Embora os Estados Unidos liderem a demanda absoluta por capacidade de processamento voltada à inteligência artificial, a expansão dessas instalações físicas ocorre de maneira globalizada. O estudo da BloombergNEF projeta que, caso a adoção de tecnologias de IA mantenha uma trajetória de crescimento agressiva, os data centers demandarão um adicional de 1.935 terawatt-horas de eletricidade em todo o mundo até o ano de 2033.
Para efeito de comparação de ordem de grandeza, o volume adicional de 1.935 terawatt-horas de demanda mundial equivale a quase todo o consumo elétrico anual de um país como a Índia. Essa projeção evidencia como a corrida pelo desenvolvimento e implantação de modelos de linguagem e arquiteturas de aprendizado profundo exige infraestruturas de geração de energia equivalentes à demanda de grandes economias emergentes.
A alocação de cargas massivas de processamento contínuo exige transformações na gestão de redes elétricas. Enquanto consumidores industriais tradicionais costumam apresentar variações previsíveis de consumo ao longo do dia, os data centers operam com fator de carga constante durante 24 horas diárias. Esse padrão de consumo ininterrupto exige que geradores de base, como usinas térmicas, nucleares ou hidrelétricas, forneçam elétrons de forma contínua para evitar flutuações na tensão da rede.
O caso da PJM Interconnection ilustra os gargalos regulatórios enfrentados por operadoras globais de energia. O congelamento de pedidos por quatro anos adotado pela concessionária norte-americana evidenciou a incapacidade dos processos de licenciamento e planejamento de acompanhar o ciclo de construção da indústria de tecnologia, onde grandes instalações de processamento de dados podem ser erguidas em frações do tempo necessário para construir novas linhas de transmissão de alta voltagem.
A pressão sobre as redes regionais como ERCOT, no Texas, também reflete mudanças na geografia da computação em nuvem. A busca por regiões com incentivos fiscais e terrenos abundantes esbarra na disponibilidade imediata de megawatts. Com 22% da geração do Texas comprometida para esses fins até a próxima década, surgem discussões regulatórias sobre como distribuir os custos de atualização do sistema elétrico entre as grandes empresas de tecnologia e a população local.
No contexto do mercado brasileiro de tecnologia e energia, o cenário detalhado por Tim De Chant traz implicações relevantes para o planejamento de infraestrutura nacional. O Brasil desponta como um destino atrativo para a instalação de novos data centers na América Latina, devido à matriz elétrica predominantemente renovável baseada em usinas hidrelétricas, eólicas e solares. Contudo, a necessidade de investimentos contínuos em redes de transmissão de alta capacidade permanece como ponto central de atenção para operadores locais.

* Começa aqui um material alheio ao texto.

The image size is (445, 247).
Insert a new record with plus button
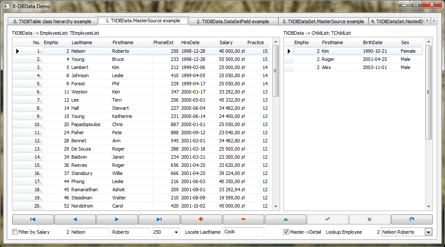click(x=201, y=219)
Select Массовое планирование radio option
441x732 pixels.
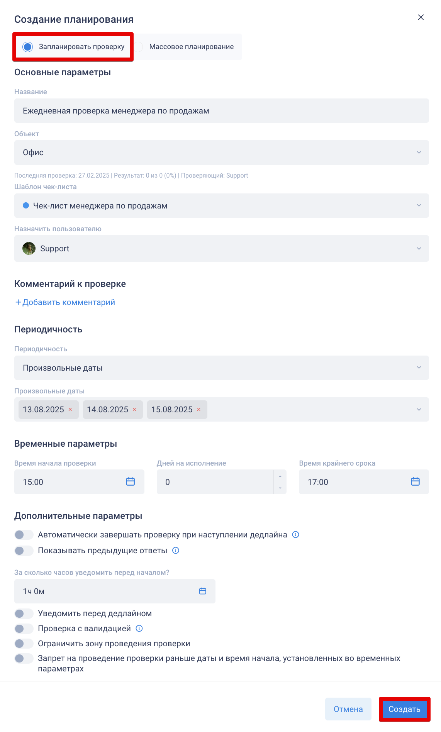pos(139,47)
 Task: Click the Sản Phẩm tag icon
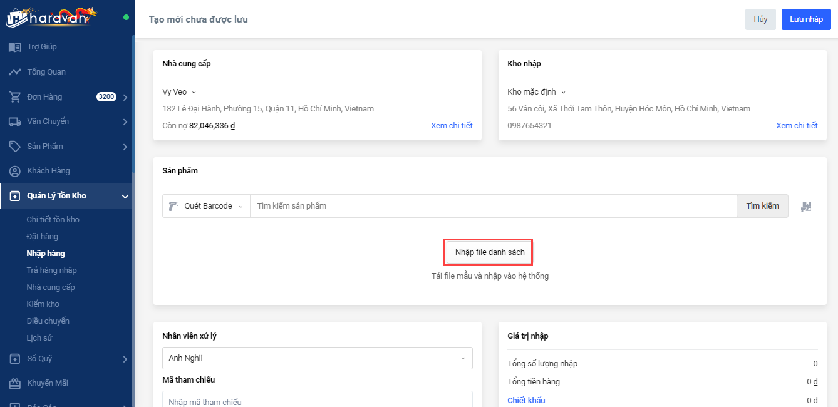14,147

A migração de workloads pesados de treinamento de modelos de IA para regiões fora dos Estados Unidos pode representar oportunidades de atração de capital para a infraestrutura nacional de telecomunicações e energia. Se os EUA concentrarão 64% da demanda de energia de chips de IA em 2033, os 36% restantes serão distribuídos globalmente, colocando mercados emergentes com estabilidade energética em posição competitiva para atrair investimentos em capacidade de processamento.
A experiência da PJM Interconnection, na qual os preços da eletricidade dispararam 76% devido ao desequilíbrio entre oferta e demanda, serve como um alerta regulatório para o setor elétrico brasileiro. O planejamento de longo prazo exige coordenação entre o Ministério de Minas e Energia, a Agência Nacional de Energia Elétrica e as empresas de tecnologia para garantir que o aumento no consumo promovido por infraestruturas de dados não sobrecarregue os sistemas de transmissão locais nem eleve os custos tarifários para o consumidor residencial no país.